Data for this exercise:

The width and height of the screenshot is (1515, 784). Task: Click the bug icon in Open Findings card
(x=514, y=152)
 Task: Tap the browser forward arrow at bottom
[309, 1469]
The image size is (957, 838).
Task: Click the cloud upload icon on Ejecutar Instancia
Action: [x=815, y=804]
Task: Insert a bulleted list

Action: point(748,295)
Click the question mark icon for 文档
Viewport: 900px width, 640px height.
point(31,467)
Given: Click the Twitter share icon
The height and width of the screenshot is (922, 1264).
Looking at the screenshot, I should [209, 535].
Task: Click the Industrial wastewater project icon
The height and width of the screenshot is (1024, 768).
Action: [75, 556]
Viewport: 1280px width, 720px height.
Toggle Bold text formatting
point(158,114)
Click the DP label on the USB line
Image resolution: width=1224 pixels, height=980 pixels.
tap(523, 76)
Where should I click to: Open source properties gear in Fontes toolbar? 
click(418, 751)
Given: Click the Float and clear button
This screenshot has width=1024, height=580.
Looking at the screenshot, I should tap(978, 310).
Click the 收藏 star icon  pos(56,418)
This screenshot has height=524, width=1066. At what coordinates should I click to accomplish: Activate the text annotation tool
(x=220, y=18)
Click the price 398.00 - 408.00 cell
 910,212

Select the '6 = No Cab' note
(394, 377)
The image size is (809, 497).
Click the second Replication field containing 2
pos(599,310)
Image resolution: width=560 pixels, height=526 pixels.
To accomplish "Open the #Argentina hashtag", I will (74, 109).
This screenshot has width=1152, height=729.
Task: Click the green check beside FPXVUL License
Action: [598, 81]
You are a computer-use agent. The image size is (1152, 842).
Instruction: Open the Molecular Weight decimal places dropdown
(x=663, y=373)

Exercise prompt:
Please repeat the material from the line with "Viewport: 1280px width, 720px height." through the end of the material, swapping "hashtag" for "tag" and leaving everything else unchanged.

Correct output:
Viewport: 1280px width, 720px height.
Toggle Bold text formatting
point(158,114)
Click the DP label on the USB line
Image resolution: width=1224 pixels, height=980 pixels.
tap(523, 76)
Where should I click to: Open source properties gear in Fontes toolbar? 
click(418, 751)
Given: Click the Float and clear button
This screenshot has width=1024, height=580.
Looking at the screenshot, I should tap(978, 310).
Click the 收藏 star icon  pos(56,418)
This screenshot has height=524, width=1066. At what coordinates should I click to accomplish: Activate the text annotation tool
(x=220, y=18)
Click the price 398.00 - 408.00 cell
 910,212

Select the '6 = No Cab' note
(394, 377)
The image size is (809, 497).
Click the second Replication field containing 2
pos(599,310)
Image resolution: width=560 pixels, height=526 pixels.
To accomplish "Open the #Argentina tag", I will (74, 109).
This screenshot has width=1152, height=729.
Task: Click the green check beside FPXVUL License
Action: [598, 81]
You are a computer-use agent. The image size is (1152, 842).
Instruction: Open the Molecular Weight decimal places dropdown
(x=663, y=373)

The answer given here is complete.